Sulung dari lima bersaudara yang kelimanya laki-laki ini menulis naskah proklamasi. Ia menulis dengan tangannya sendiri. Naskah proklamasi ini diantaranya berisi seruannya yang melarang laki-laki memakai cincin emas di jarinya dan juga tidak memakai sutra.

Naskah proklamasi itu diperbanyak dengan tulisan tangan dan dibagi-bagikannya kepada orang-orang di seluruh penjuru kota. Ia juga menempelkannya di pintu-pintu rumah besar.

Ia juga tidak ragu untuk menyuarakan kebenaran kepada para pejabat negara. Bahkan dengan menggunakan nama samaran, ia kerap menulis surat ke pejabat-pejabat terkenal. Ia menyerukan kebaikan dan melarang perbuatan munkar.

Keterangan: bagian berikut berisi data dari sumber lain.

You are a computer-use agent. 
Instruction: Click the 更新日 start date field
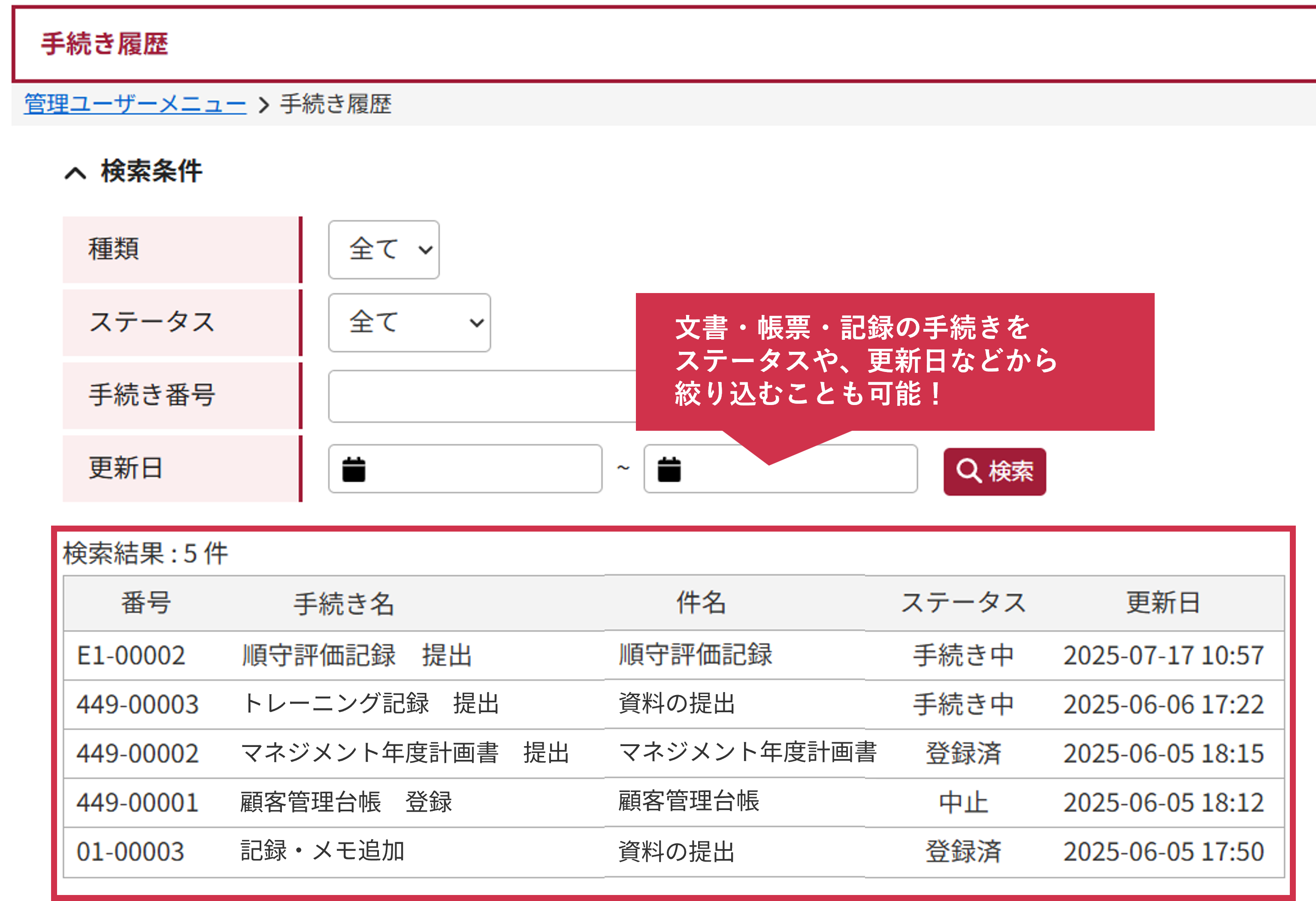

Di sekolah ini, Hasan al Banna bersama teman-temannya juga pernah mendirikan sebuah perkumpulan yang dinamakan Perkumpulan Akhlaq Mulia. Ide ini diusulkan oleh guru matematikanya yang bernama Muhammad Afandi Abdul Khaliq. Dari namanya saja kita sudah tahu kalau perkumpulan ini menghendaki kemuliaan akhlaq dari para anggotanya. Salah satu aturan klub yang ada di antaranya adalah memberi denda kepada siapapun yang melakukan akhlaq yang tercela, dengan nominal denda dari yang teringan sampai yang terberat. Tergantung seberat apa pelanggaran yang dilakukannya.

Seperti diakui Hasan al Banna, ketekunannya untuk membuat organisasi selalu diilhami oleh cara kerja jam. Setiap komponen saling bekerja sama, saling terikat, saling menentukan. Kalau rusak salah satu komponen, rusaklah jam itu. Komponen jam ada yang terlihat yaitu jarum, itulah pemimpin ataupun humas. Ada juga yang tidak terlihat. Yang tidak terlihat itu umumnya anggota dan kelompok think tank (pemikir). “Organisasi Islam harusnya seperti itu,” menurut Hasan al Banna.

Saat itu Mesir juga sedang berada di bawah penjajahan Inggris. Kerusakan imbas dari sebuah penjajahan telah meninggalkan jejaknya dimana-mana. Keadaan ini membuat seluruh penduduk Mesir gelisah.

Begitu juga dengan Hasan al Banna kecil. Iapun berpikir untuk ikut melakukan perlawanan. Maka pada 1919 – yang saat itu ia baru berusia 13 tahun – iapun ikut bergabung dalam sebuah demonstrasi besar untuk menentang penjajahan Inggris.